Nicolas Angelides has been awarded one of the first citizenship prizes within the LZ Dark Matter Experiment collaboration, for his key contributions to the construction of the detector at the Sanford Underground Research Facility in South Dakota, USA.

Nicholas Angelides of the Cosmoparticle Initiative

The LZ experiment promises to be the most sensitive search for galactic dark matter scattering yet, with the construction of the detector set to complete in June 2020 for the commencement of science runs.

Since December 2018, the assembly team tallied 13,500 working hours at the Surface Assembly Lab, drawing on expertise from 250 members from 37 institutions around the globe, and from support from Sanford Lab’s scientists and engineers.

One researcher who contributed a substantial number of those hours was Nicolas Angelides, LZ collaboration member and graduate student at University College London, who presided over much of the cleanliness program for the TPC assembly. 

“Dust particles can disrupt the detector signals,” said Angelides. “Dust also contains trace amounts of radioactivity, creating a background we need to control ahead of time.” 

Cleanliness Protocols

To protect against stray dust particles and radon—an atmospheric gas that could contaminate the detector—the entire assembly process took place within the Surface Assembly Lab, a laboratory space with a radon-reduction system and a class-100 clean room outfitted specifically for the TPC assembly. Within the clean space, strict cleanliness protocols are followed.

“All walls and floors are vacuumed and wiped down at least every week. Anything that can’t be wiped is put in an ultra-sonic bath, where sound waves are sent through a solvent to dislodge all small particles from every nook and cranny,” said Angelides. 

Lux Zeplin Xenon Detector
High-efficiency air filters remove dust particles, some smaller than a single organic cell. If the air-particle concentration inside the room gets too high, an alarm will sound, alerting researchers to cover the detector. Because static electricity attracts dust, the assembly area is surrounded by neutralizing fans that quickly dissipate static charge.

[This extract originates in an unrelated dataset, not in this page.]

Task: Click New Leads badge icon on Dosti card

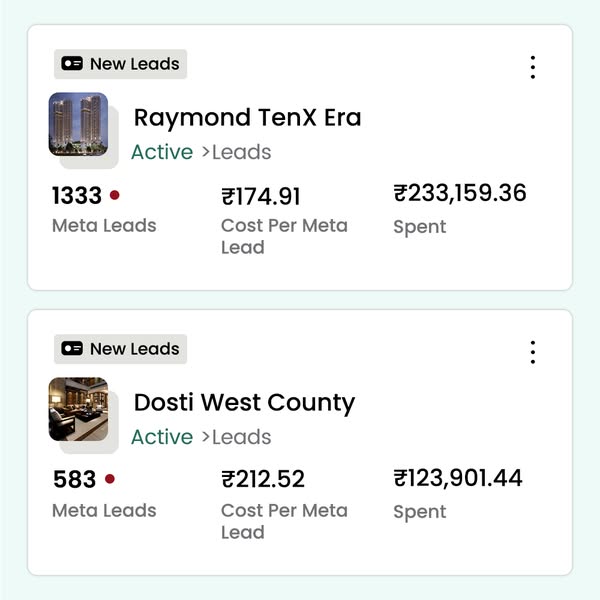Action: pyautogui.click(x=72, y=349)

A total of twenty-six of these fans were pointed at the TPC alone.

Workers themselves pose a contamination risk to the experiment, as humans are a major source of dust. “We wear full-coverage cleanroom suits and follow a two-stage gowning procedure,” said Angelides. “Every step closer to entering the cleanroom is held to higher cleanliness standards and requires additional levels of gear. It takes a good quarter of an hour just to get to work!”